Ao tentar fazer compras com o desconto de empregada para benefício de uma pessoa da sua família, uma mulher acabou despedida do IKEA, em Espanha. O caso chegou aos tribunais e terminou com a confirmação do despedimento disciplinar aplicado pela empresa.
Segundo o portal espanhol Noticias Trabajo, pertencente ao portal HuffPost, e de acordo com informações também reproduzidas pelos jornais La Vanguardia e 20 minutos, a trabalhadora permitiu que a irmã adquirisse produtos no valor total de 880 euros pagando apenas 151 euros, através do uso indevido do desconto reservado ao pessoal da loja de Múrcia.
As regras internas e a faturação a terceiros
A política interna da empresa permitia usar o desconto para compras destinadas ao domicílio habitual ou à segunda residência da trabalhadora, bem como para presentes a familiares ou amigos. No entanto, segundo a resolução citada pelo Noticias Trabajo, estavam expressamente proibidas as compras feitas por encomenda de familiares ou amigos e a emissão de faturas em nome de terceiros.
O caso começou quando uma fatura de 12 de maio de 2024 chegou ao conhecimento de uma coordenadora de atendimento ao cliente, que a encaminhou para o departamento de segurança. A partir daí, a empresa abriu uma investigação e detetou sete compras com o mesmo padrão entre março de 2023 e junho de 2024.
A fraude continuada e a decisão da empresa
Na carta de despedimento, citada pelas fontes espanholas, o IKEA concluiu que a trabalhadora tinha usado um benefício social reservado a compras próprias, pedindo, ao mesmo tempo, que as faturas fossem emitidas com dados fiscais e morada diferentes dos seus. A empresa falou mesmo numa “operação de comércio à margem da empresa” e considerou que a funcionária tinha cedido o desconto “sabendo da fraude em que incorria”.
A colaboradora trabalhava na empresa desde 2006 e acabou despedida disciplinarmente com efeitos de 10 de julho de 2024. A empresa qualificou os factos como falta muito grave.
Os argumentos rejeitados pelos juízes
A trabalhadora contestou a decisão nos tribunais. Alegou, por um lado, que as faltas já estavam prescritas, porque os operadores de caixa processavam as compras e podiam ver que as faturas eram emitidas em nome de terceiros. Alegou, por outro, que tentou regularizar a situação e ainda que o despedimento estaria ligado a uma baixa médica anterior por lumbalgia.

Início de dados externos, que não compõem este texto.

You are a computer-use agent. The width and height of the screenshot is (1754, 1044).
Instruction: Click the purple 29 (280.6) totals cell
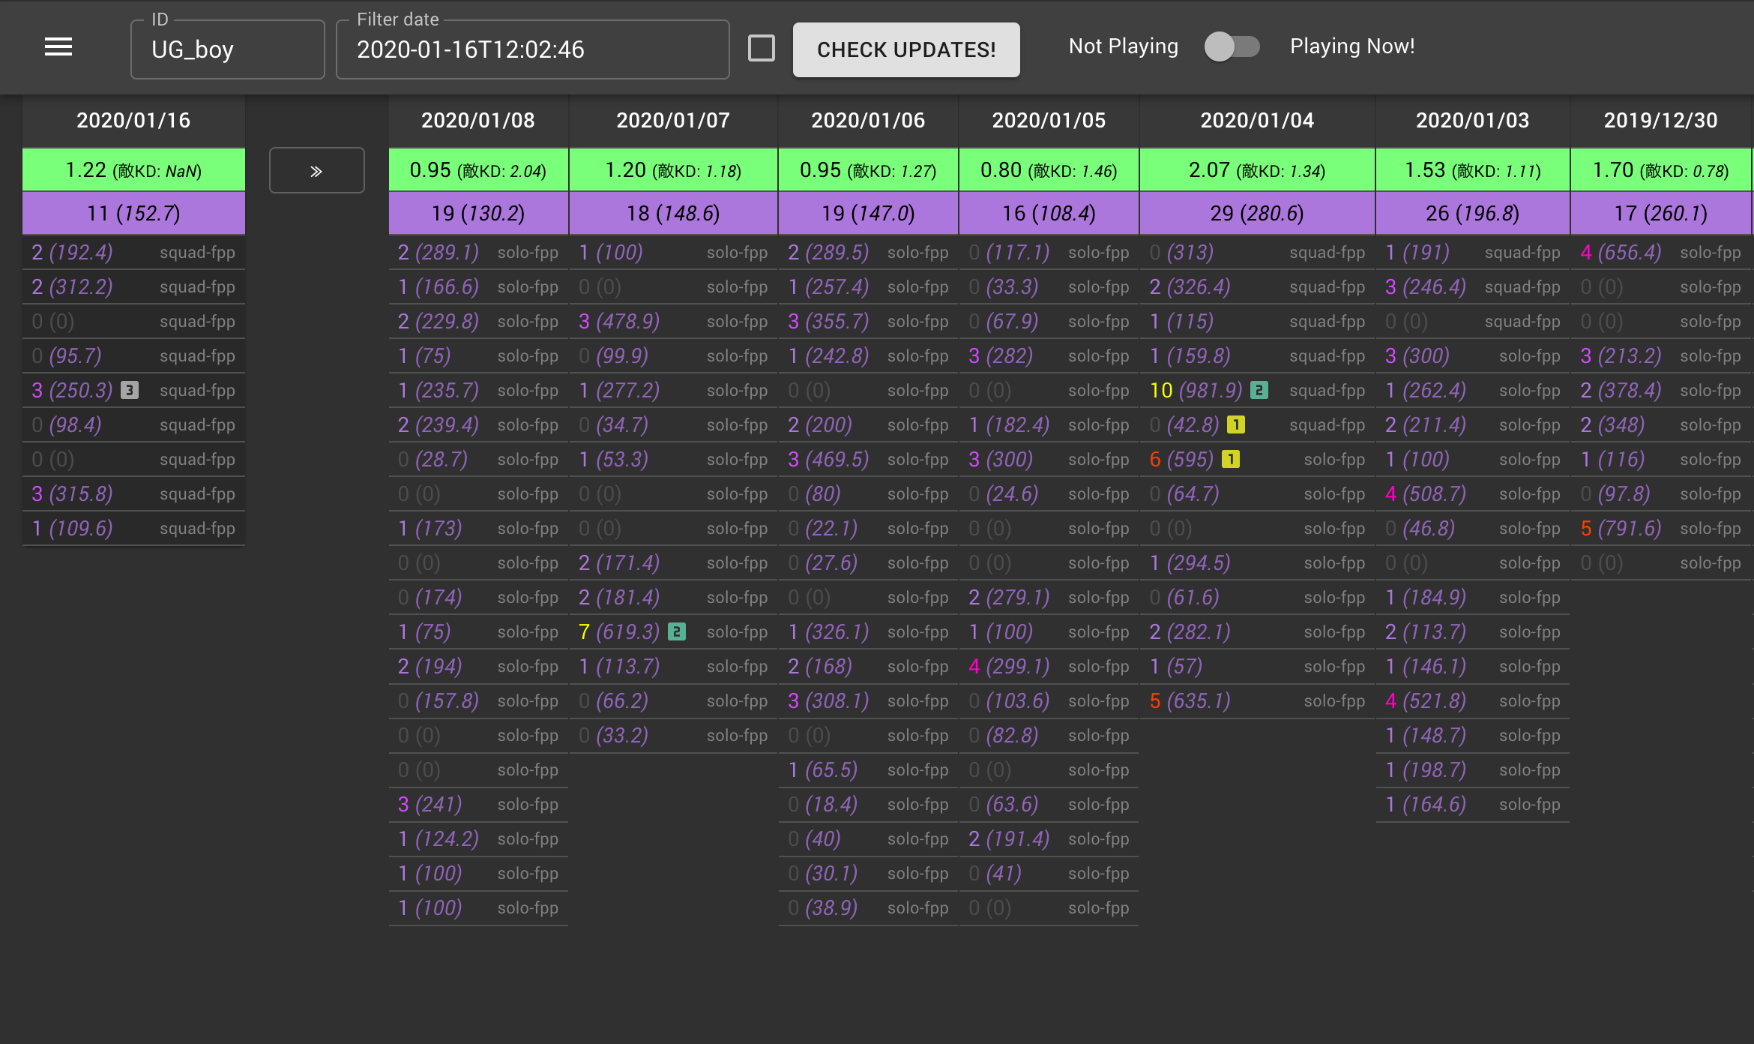(x=1257, y=214)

Segundo o Noticias Trabajo, o Tribunal Superior de Justiça de Múrcia rejeitou esses argumentos. Os juízes entenderam que o prazo de 60 dias previsto no artigo 60 do Estatuto dos Trabalhadores e no convenio coletivo do setor não começa quando a empresa podia ter uma mera suspeita, mas apenas quando o órgão com poder disciplinar tem um conhecimento “cabal, pleno e exato” dos factos.
Também não foi aceite a tese de discriminação ligada à baixa médica. A mesma fonte refere que a incapacidade temporária foi breve e que a alta médica tinha ocorrido dois meses antes do despedimento, sem indícios suficientes de relação entre uma coisa e a outra.
Boa-fé contratual e despedimento procedente
No fim, o tribunal concluiu que a trabalhadora realizou compras valendo-se do desconto de empregada e faturando-as a terceiro, o que encaixa, segundo o Convenio colectivo del sector de grandes almacenes, nas faltas muito graves relativas à cedência de descontos a outras pessoas e à transgressão da boa-fé contratual. O mesmo entendimento resulta do artigo 54.2.d do Estatuto dos Trabalhadores, que prevê o despedimento disciplinar em caso de violação da boa-fé e abuso de confiança.
A Justiça confirmou, assim, a procedência do despedimento. E, nos termos do artigo 55.7 do Estatuto dos Trabalhadores, isso significa que a extinção do contrato fica validada sem direito a indemnização nem a salários de tramitação.